Ancak 2019 yılında Kürt siyasetinde bir değişimin gözlemlendiğine işaret eden Polat, “2019 yılının Kürtlerin DAİŞ’in elinde bulundurduğu son alan olan Bahoz’u da ele geçirdiği yıl olduğunu hatırlamakta fayda olduğunu düşünüyorum” diye belirtiyor.

YENİ BASKI KAMPANYASININ BİLANÇOSU

-Nitekim 2019 yılının başında 16 Kürt aktivist ve yöneticilerinin mal varlıkları “terör örgütünü” destekledikleri gerekçesiyle idari bir yaptırım kapsamında donduruldu.

-2020 yılının şubat ayında Bordeaux kentinde 6 Kürt aktivist, anti-terör savcılığının talimatıyla gözaltına alınarak Paris’e götürüldü. Bunlardan 5’i serbest bırakıldı, biri halen tutuklu.

-Aynı yıl eylül ayında, Fransa devleti bugüne kadar yapmadığı bir ilke imza atarak, 14 yıldır siyasi sığınma talebinde bulunan ve üç çocuğu Fransa’da doğmuş bir Kürt aktivisti kendi hukuku ve Cenevre sözleşmesini ihlal ederek Türkiye’ye sınırdışı etti.

-2020 yılı içerisinde ayrıca 20 yılı aşkın bir süredir Fransa’da yaşayan 4 Kürdün siyasi sığınma statüleri, 2012 yılında “terör” kapsamında ceza aldıkları gerekçesiyle iptal edildi.

-Ocak 2021’de 14 Kürdün mal varlıkları donduruldu.

-5 Nisan 2021’de 6 Kürdün daha mal varlıkları donduruldu.

-Mart ayında ise Marsilya başta olmak üzere üç kentte çok sayıda Kürt gözaltına alındı, 7’si tutuklandı.
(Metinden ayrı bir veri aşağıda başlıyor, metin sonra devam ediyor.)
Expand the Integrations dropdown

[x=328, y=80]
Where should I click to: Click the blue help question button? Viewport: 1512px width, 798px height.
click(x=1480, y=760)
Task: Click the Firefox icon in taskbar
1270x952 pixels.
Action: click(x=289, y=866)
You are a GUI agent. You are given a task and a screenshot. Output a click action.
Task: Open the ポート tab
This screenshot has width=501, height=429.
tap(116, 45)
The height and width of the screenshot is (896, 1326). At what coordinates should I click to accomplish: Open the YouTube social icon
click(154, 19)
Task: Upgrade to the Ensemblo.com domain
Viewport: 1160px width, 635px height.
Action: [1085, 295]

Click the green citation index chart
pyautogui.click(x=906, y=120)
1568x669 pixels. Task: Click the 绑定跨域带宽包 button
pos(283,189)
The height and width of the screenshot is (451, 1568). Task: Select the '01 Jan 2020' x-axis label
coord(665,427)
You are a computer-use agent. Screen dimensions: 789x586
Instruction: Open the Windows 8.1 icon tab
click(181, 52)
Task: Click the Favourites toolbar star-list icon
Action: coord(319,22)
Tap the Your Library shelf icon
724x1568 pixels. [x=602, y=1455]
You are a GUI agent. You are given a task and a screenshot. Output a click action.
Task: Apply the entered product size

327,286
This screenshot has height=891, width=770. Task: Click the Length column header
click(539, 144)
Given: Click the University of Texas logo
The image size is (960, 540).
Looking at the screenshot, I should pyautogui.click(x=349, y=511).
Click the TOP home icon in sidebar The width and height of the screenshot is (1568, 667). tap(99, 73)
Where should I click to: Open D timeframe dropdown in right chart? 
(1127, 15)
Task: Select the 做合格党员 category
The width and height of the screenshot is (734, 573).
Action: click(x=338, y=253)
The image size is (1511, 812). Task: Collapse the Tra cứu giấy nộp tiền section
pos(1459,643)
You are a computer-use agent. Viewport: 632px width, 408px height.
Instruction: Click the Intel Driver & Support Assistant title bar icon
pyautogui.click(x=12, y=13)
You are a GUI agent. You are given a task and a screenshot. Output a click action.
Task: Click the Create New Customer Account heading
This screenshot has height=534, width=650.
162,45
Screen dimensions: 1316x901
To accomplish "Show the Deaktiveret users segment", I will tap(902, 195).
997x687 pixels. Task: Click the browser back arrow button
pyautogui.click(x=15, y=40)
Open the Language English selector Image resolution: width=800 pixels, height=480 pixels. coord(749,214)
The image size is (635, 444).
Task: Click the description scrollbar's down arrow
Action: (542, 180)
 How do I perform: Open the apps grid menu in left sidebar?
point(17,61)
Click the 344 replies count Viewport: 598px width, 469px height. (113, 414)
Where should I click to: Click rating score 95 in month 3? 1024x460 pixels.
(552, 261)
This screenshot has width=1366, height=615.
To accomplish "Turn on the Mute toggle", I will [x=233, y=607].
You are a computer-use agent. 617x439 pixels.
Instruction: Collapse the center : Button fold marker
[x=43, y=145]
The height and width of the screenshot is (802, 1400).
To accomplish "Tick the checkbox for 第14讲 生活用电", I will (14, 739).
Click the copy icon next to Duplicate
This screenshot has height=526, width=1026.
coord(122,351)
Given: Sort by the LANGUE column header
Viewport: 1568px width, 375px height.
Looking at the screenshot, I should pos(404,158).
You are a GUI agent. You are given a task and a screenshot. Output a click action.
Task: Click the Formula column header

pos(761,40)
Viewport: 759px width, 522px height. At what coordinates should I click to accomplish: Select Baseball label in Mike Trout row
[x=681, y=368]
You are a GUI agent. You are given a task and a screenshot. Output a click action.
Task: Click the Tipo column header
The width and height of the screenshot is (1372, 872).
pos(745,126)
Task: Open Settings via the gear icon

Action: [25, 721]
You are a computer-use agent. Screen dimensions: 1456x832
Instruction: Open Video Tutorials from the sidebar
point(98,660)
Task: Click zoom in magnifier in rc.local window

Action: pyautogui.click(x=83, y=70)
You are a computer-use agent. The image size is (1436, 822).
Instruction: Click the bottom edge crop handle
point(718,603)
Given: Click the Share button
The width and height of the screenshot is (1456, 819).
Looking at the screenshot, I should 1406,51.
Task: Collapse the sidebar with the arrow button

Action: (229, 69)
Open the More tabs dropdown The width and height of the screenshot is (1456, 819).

Polat, “Son olarak da ben ve Vedat Bingöl’ün Fransız Dışişleri Bakanı Jean-Yves Le Drian’ın 13 Haziran 2019 tarihinde gerçekleştirdiği Türkiye ziyaretinden bir gün önce dondurulan mal varlıklarımız, 15 Nisan 2021 tarihinde yenilenmiştir” dedi.

AMAÇ SİNDİRMEK

Polat ve Bingöl, bu yaptırıma en uzun süre maruz kalan iki kişi olarak dikkat çekiyor. Polat, “Hiçbir hukuki dayanağı olmayan, tamamıyla siyasi bir kararı teşkil eden söz konusu yaptırımlar esasen Kürt aktivistlerini hedef alarak sindirmeyi amaçlamaktadır” vurgusunda bulunuyor.

Normal şartlarda ülkenin İçişleri Bakanlığı bünyesinde alınan bu kararların, Kürtler sözkonusu olduğunda Dışişleri Bakanlığı’nın baskısı ve direktifleri doğrultusunda alındığına dikkat çeken Polat, şu hususların altını çiziyor: “Önceki İçişleri Bakanı Crhisophe Castaner ile yaptığımız bir görüşmede bize açık bir şekilde ‘Fransa’da Kürt konusu diplomatik bir konudur’ dedi. Mevcut İçişleri Bakanına (Gerald Darmanin) hitaben Fransa’da Kürtlerin maruz kaldığı baskılara ilişkin yazdığımız bir mektuba aldığımız yanıtta ise ‘durumu incelemek üzere Dışişleri Bakanını bilgilendirdik’ şeklinde yanıt aldık. Burada şu çok açık olmaktadır hem Fransa’da hem dışında yaşayan Kürtlere ilişkin inisiyatif, Dışişleri Bakanlığı içerisinde yıllardan buyana bulunan birkaç diplomatın insafına bırakılmaktadır.”

‘ARTIK TUTARLI BİR KÜRT SİYASETİ KAÇINILMAZDIR’

Fransa’nın artık tutarlı bir Kürt politikası oluşturması gerektiğini kaydeden Polat, şöyle noktalıyor: “Kürt sorununun oluşumunda Fransa’nın da tarihsel bir sorumluluğu var. 300 bin Kürdün yaşadığı, on binlerce Kürdün doğduğu, Rojava’da DAİŞ’e karşı Kürtler ile birlikte savaştığı, milyonlarca Kürt dostunun bulunduğu ve en önemlisi de 2013 yılında üç Kürt kadının başkentinde katledildiği bir Fransa’nın artık Kürt sonunun çözümünde doğru ve bütünlüklü bir yaklaşım benimsemesi gerektiği kaçınılmazdı. Siyasal konjonktürün bunu kendisine çok kısa bir süre içerisinde mecbur kılacağı da açık bir şekilde görülmektedir.”